GIVEN EXERCISE: Copy out the lines again, starting with the line that contains "You are a GUI" and continuing through the last line. Leave out the pictures.

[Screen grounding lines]
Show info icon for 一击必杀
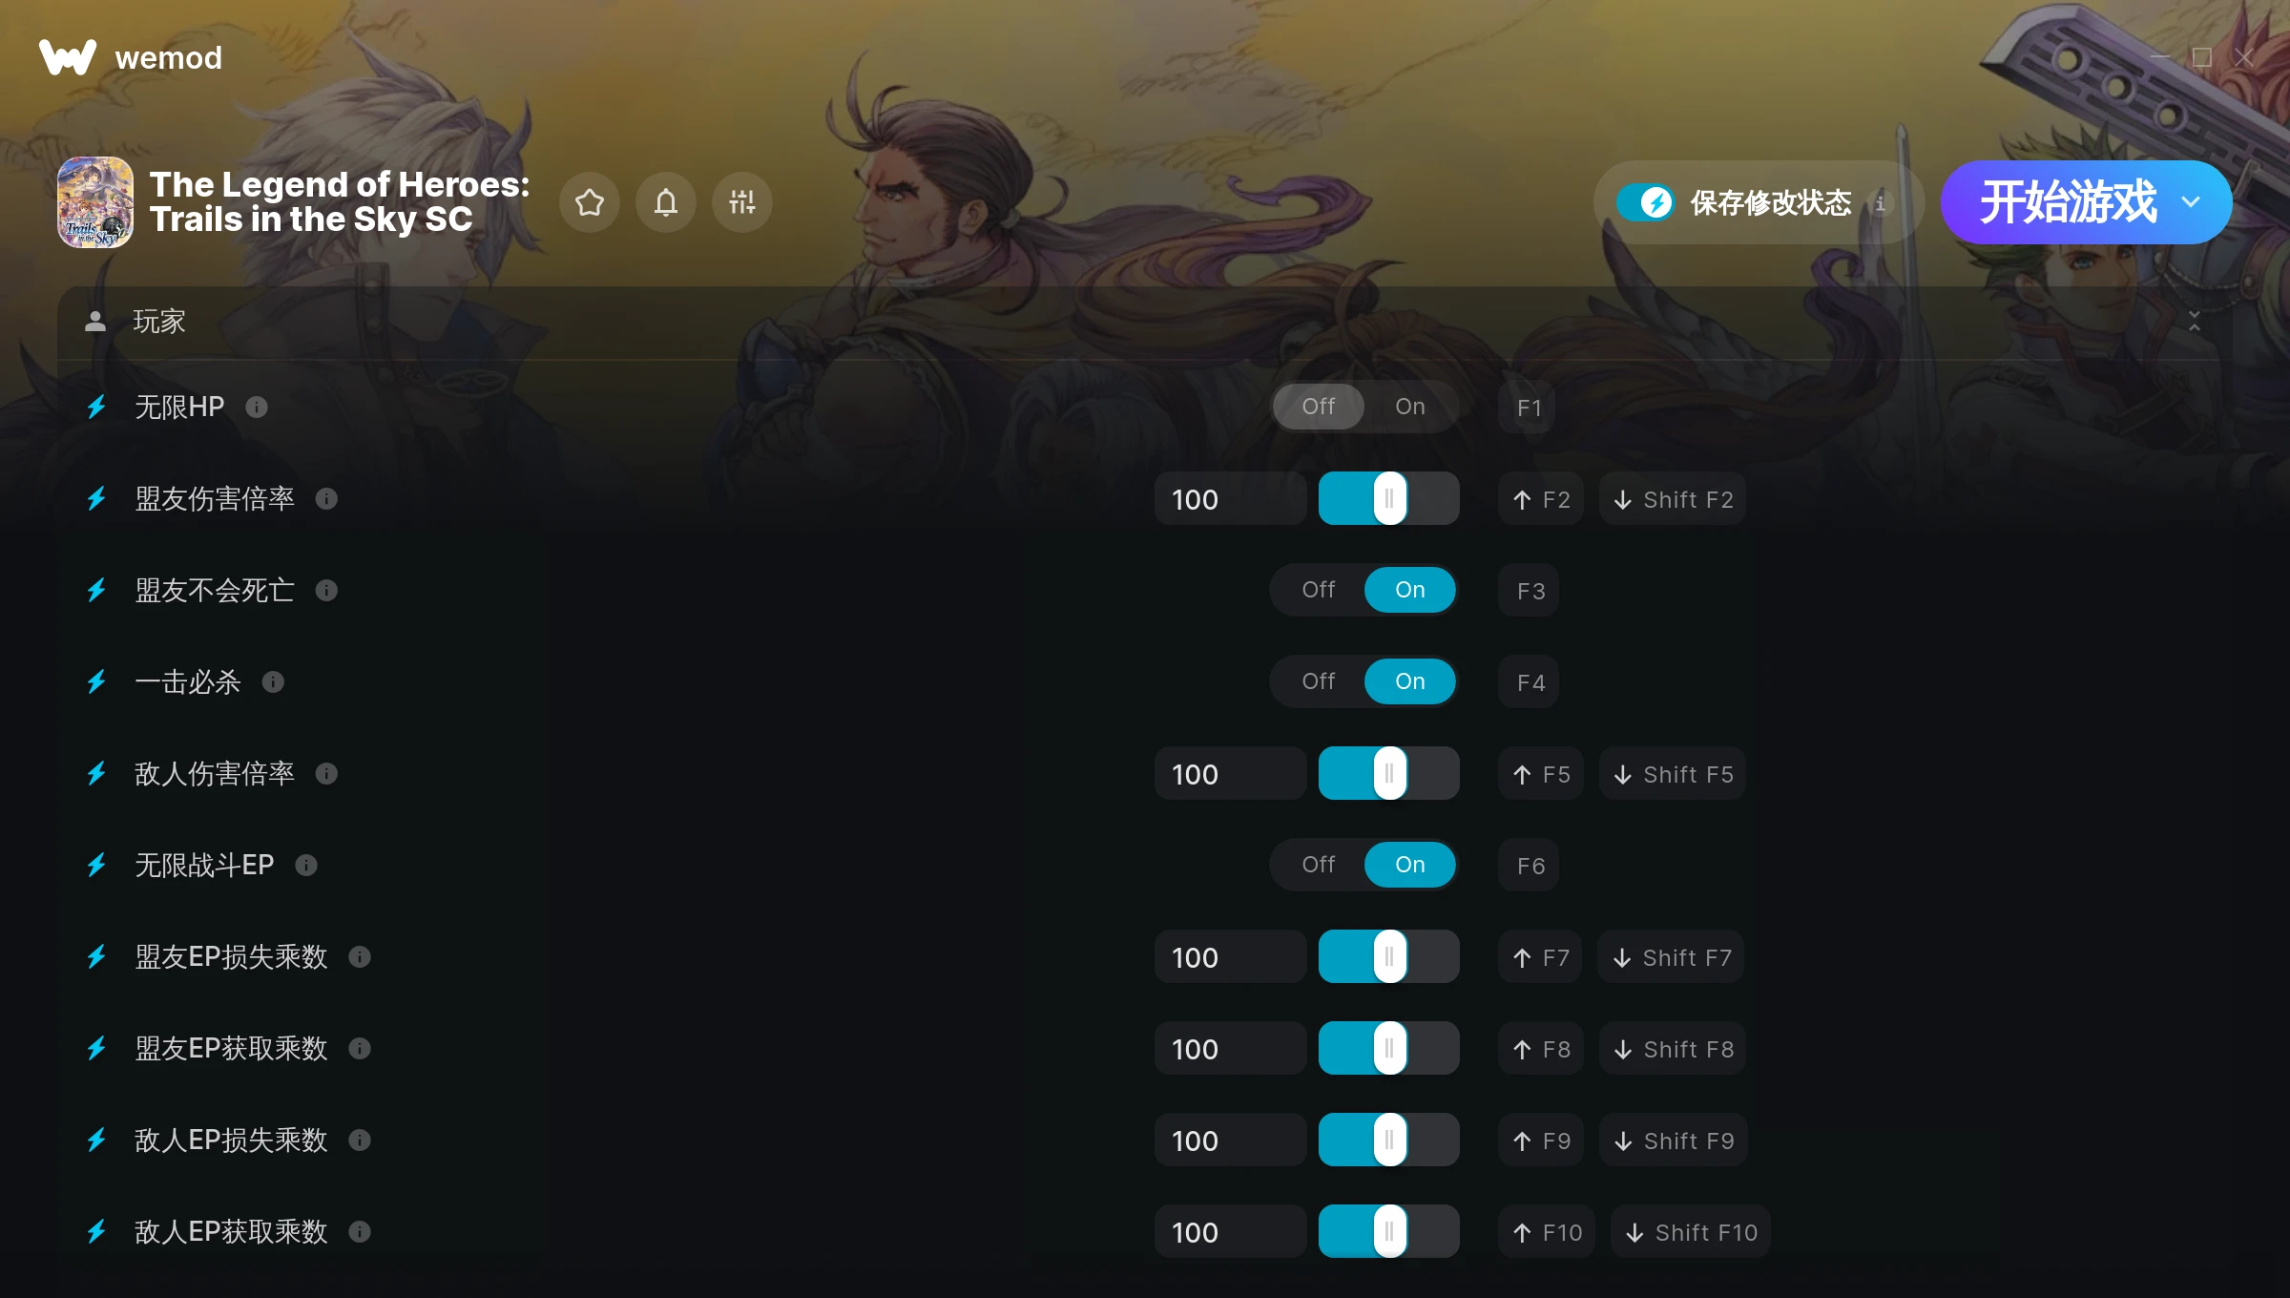The image size is (2290, 1298). click(x=273, y=682)
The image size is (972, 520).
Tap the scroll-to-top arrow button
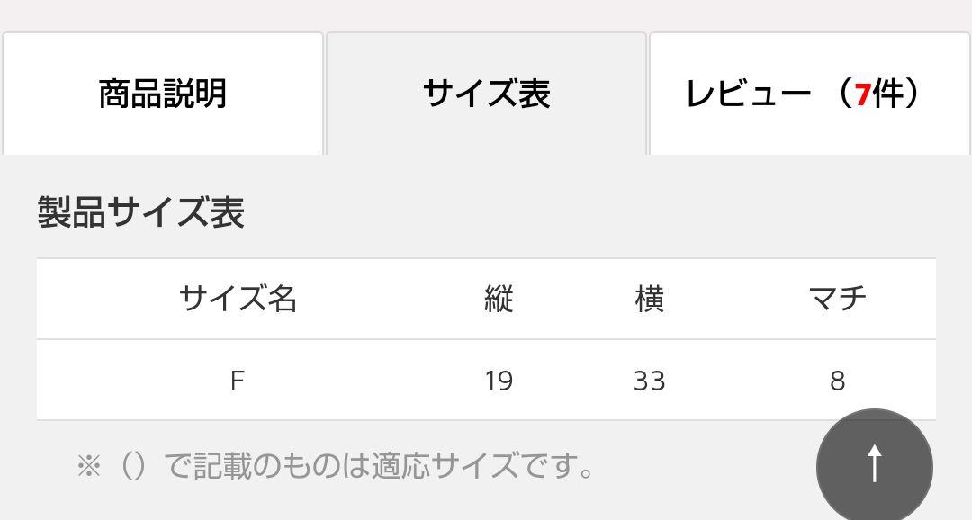point(874,466)
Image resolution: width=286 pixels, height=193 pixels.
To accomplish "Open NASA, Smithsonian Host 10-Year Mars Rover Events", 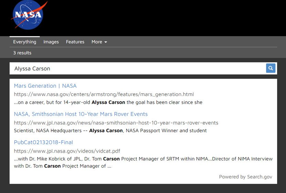I will (x=81, y=114).
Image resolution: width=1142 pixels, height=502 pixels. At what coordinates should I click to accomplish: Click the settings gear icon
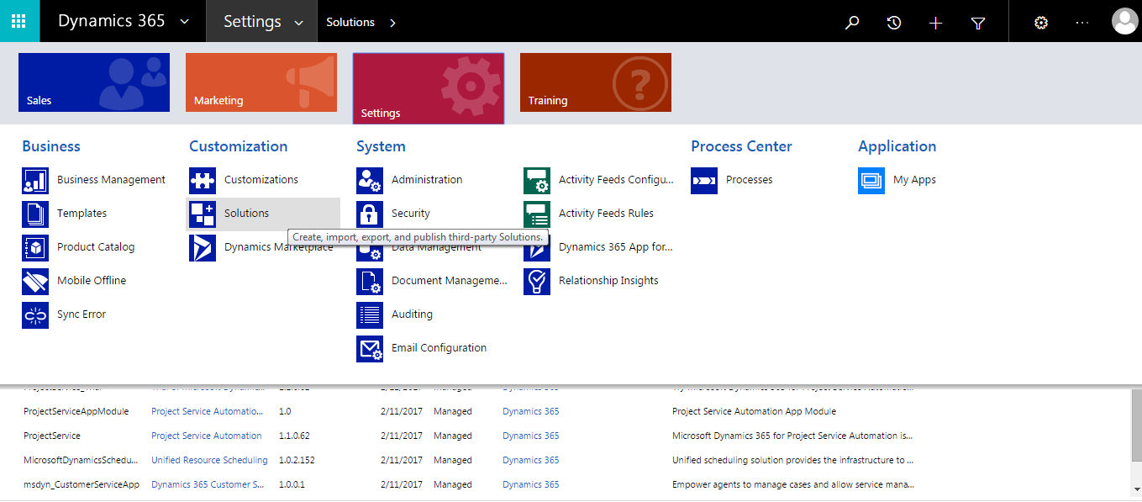click(1040, 23)
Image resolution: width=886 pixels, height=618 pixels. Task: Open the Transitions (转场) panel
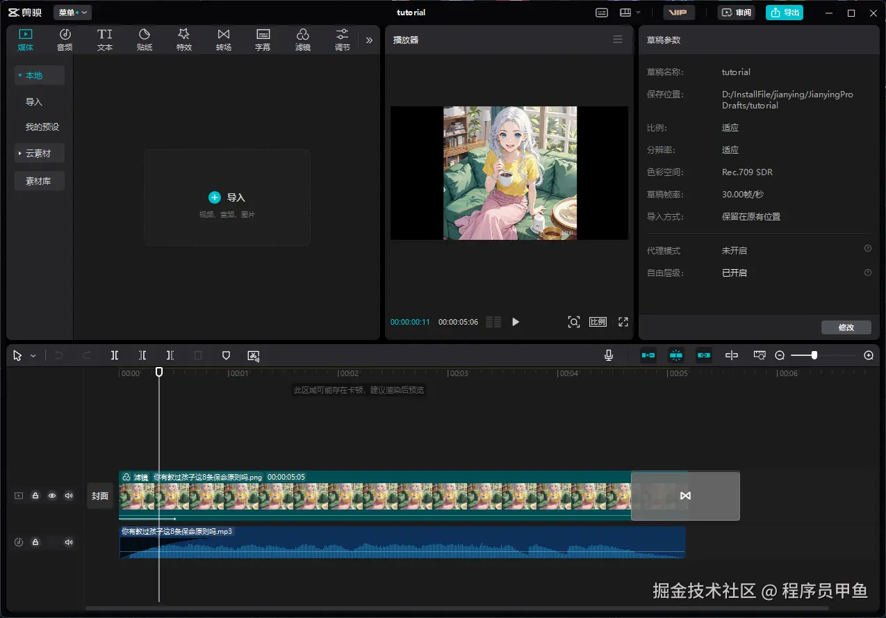coord(223,40)
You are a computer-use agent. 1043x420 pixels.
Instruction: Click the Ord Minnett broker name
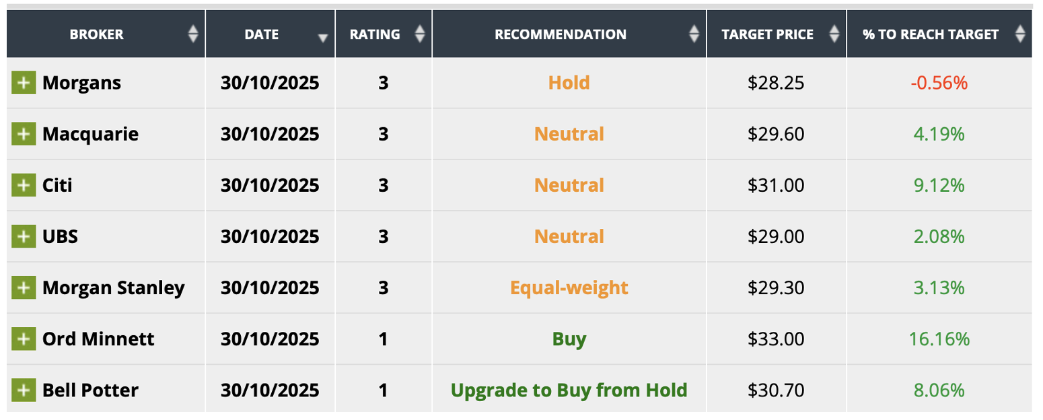98,339
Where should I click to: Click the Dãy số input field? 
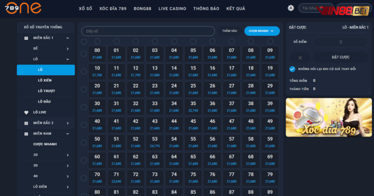tap(148, 31)
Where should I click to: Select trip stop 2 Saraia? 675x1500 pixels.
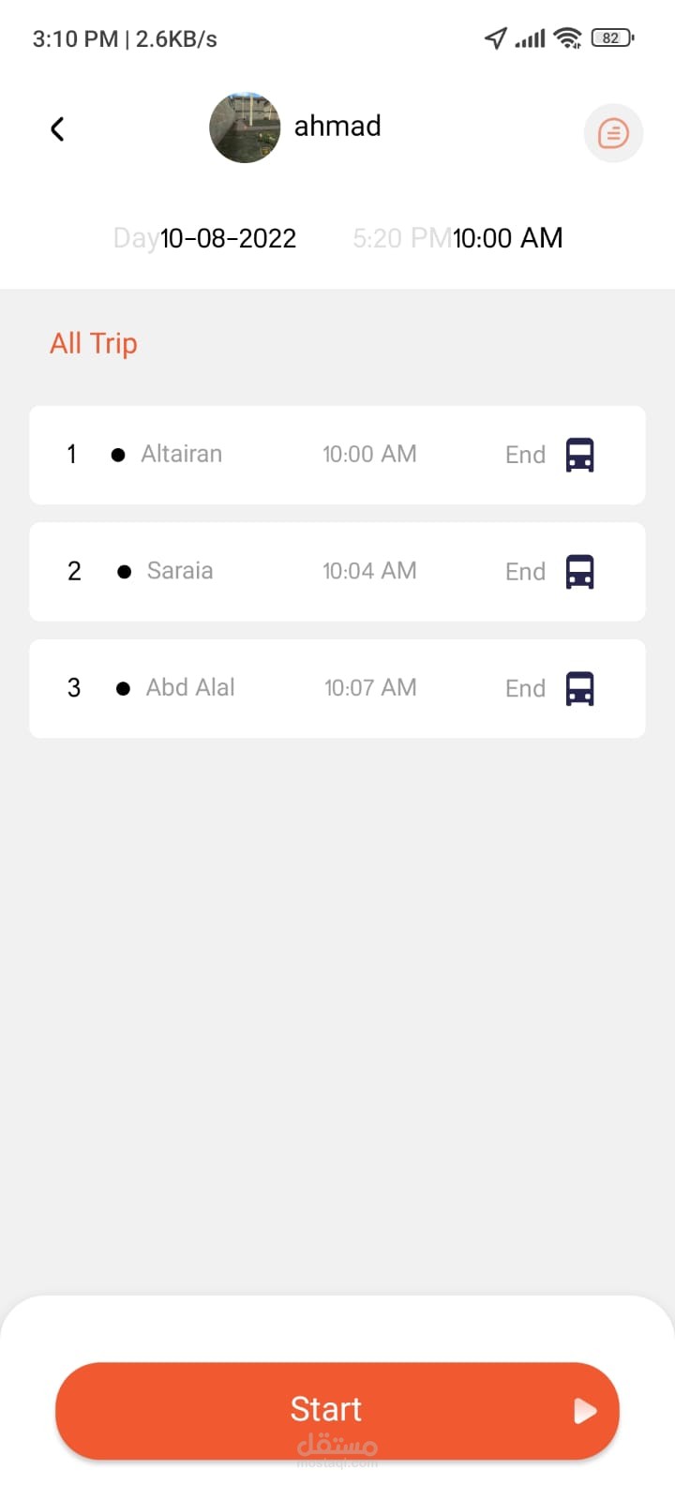179,571
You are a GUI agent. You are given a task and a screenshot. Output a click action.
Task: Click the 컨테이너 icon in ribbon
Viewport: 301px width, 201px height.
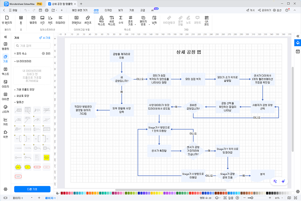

COMPLETE OUTPUT:
You are a GUI agent. You are given a task and a screenshot. Output a click action.
Task: Click the 컨테이너 icon in ribbon
Viewport: 301px width, 201px height.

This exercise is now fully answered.